Kaat showed me Margiela’s play with openings that enabled garments to be used in divergent ways. And many of the outfits – say classic trench coats – might belong to each category, even if the Margiela version had a pair of nylon stockings as a belt. There was even a “trikini” – a three-piece bikini worn across the body in separate bands, so that its wearer could choose her level of exposure.
According to Pierre-Alexis, Margiela underlined the key values that he was using to define his work for Hermès: ease, comfort, quality - and time. And that Jean-Louis thought that the designer’s biggest innovation was to go beyond “reconciled” ideas.

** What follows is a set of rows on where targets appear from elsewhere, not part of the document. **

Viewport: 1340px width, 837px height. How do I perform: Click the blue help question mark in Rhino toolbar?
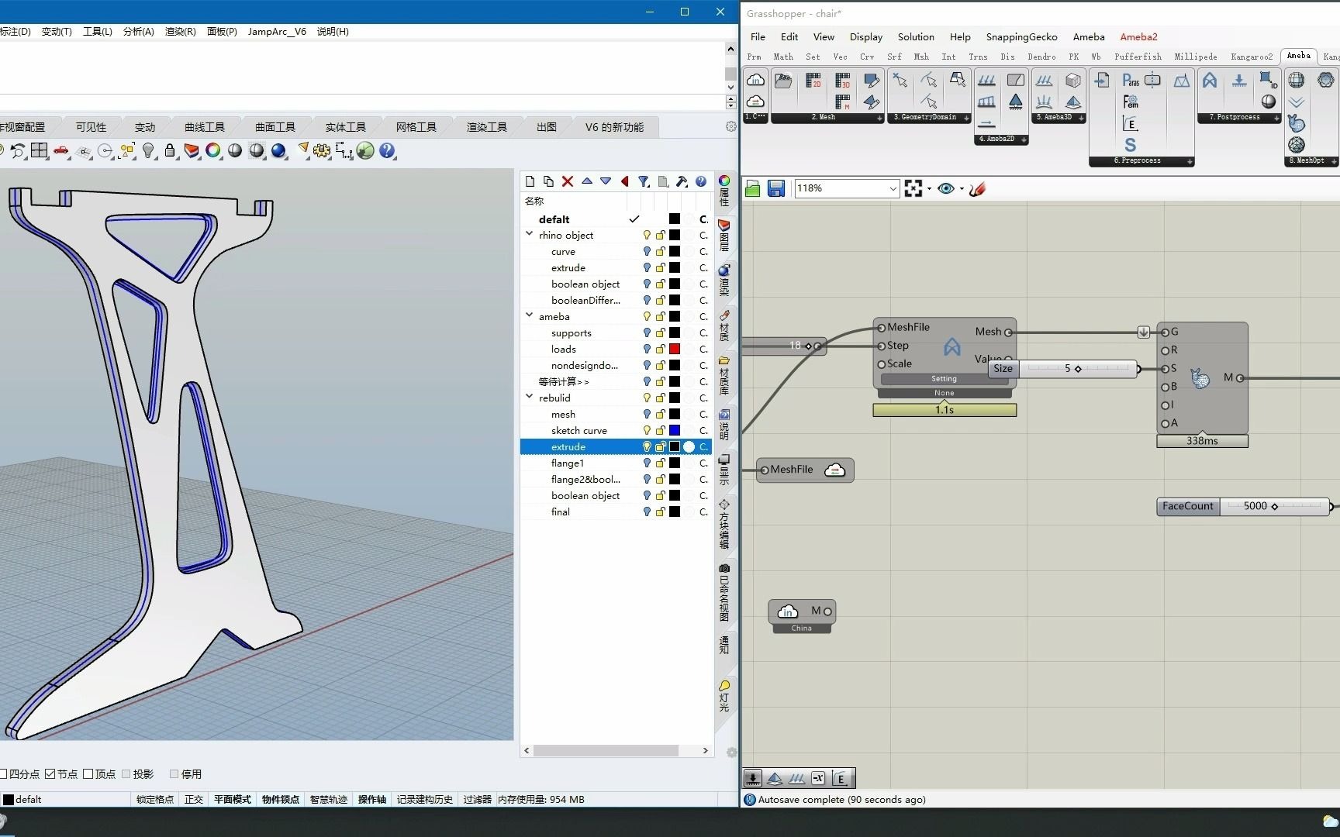point(387,150)
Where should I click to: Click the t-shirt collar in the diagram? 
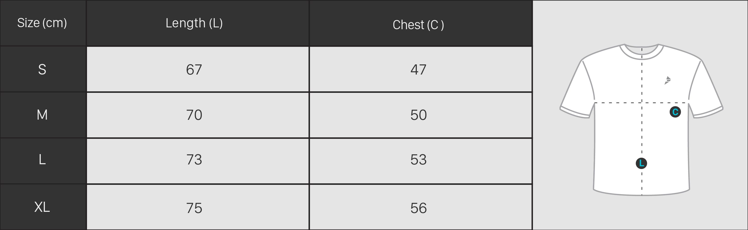pos(642,51)
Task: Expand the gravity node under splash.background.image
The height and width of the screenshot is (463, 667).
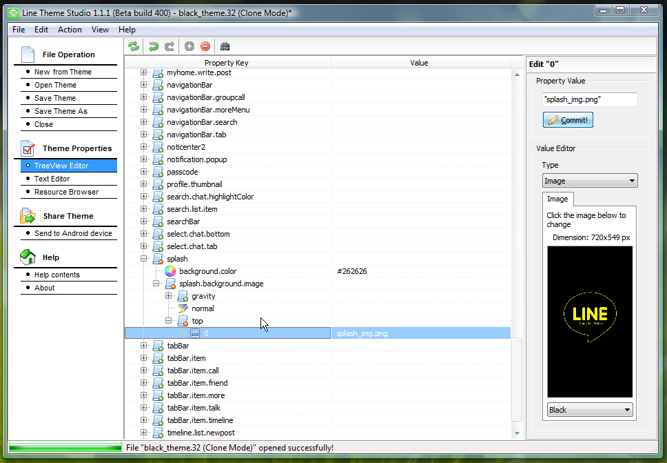Action: (x=169, y=296)
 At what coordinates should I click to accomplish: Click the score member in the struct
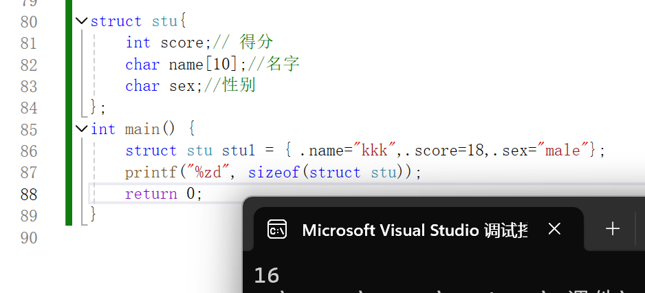click(x=182, y=43)
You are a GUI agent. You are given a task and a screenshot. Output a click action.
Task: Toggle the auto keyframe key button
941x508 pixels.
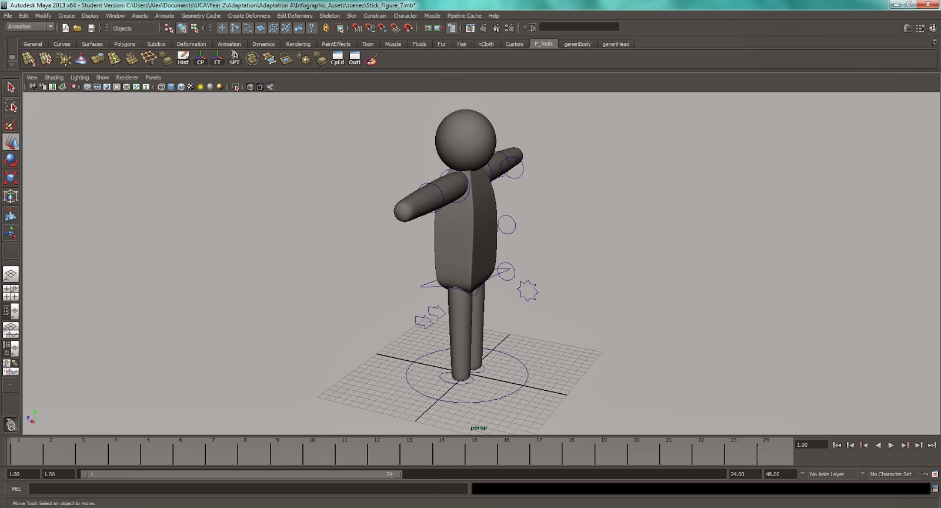[x=925, y=474]
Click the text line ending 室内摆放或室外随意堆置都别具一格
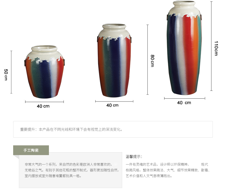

“He was always telling me that Hermès needs to change all the time in order to remain true to it spirit," Pierre-Alexis Dumas remembers. "Margiela intrigued him – he was seduced by the deep insights and the discreetly subversive approach with practical intelligence. Above all, he liked Martin’s thought process, the delicate yet determined way he had to follow his ideas all the way through.”
In the final section of the MoMu show, beside Hermès classics, is a bag by Margiela where the strap can be wrapped around the hand. That matches the Cape Cod watch with its double strap and the daring introduction of trainers to Hermès’ shoe collection.
I was fascinated to learn from Pierre-Alexis that the mysterious Margiela communicated only by fax but seemed to have a sixth sense about design. The current Hermès designer, Nadège Vanhee-Cybulski was actually trained at Maison Martin Margiela and is following in his footsteps in making classy clothes of multiple use. Like her mentor, she is accused by some of being dull – but she should probably take that as a compliment.
“I wanted to be boring in a certain way,” says Margiela. “I was working for a small number of women and then that became bigger and bigger.”
Occasionally, the designer says, he will come across one of his outfits, like the fur coat he saw recently in a Paris restaurant.
Nothing from the Hermès collections looks dated or out of synch with the times. Margiela, who turns 60 in April, sold his company to Renzo Rosso, founder of Diesel and President of the OTB Group, and then bowed out to concentrate on his painting. The designer has an explanation for timeless fashion.
“I think the older you get the more you understand – man or woman – what suits him and her and makes them happy to wear. This is something that comes with age. You want it to last. Before, I would never buy three colours or three shades of the same sweater - but today I will!”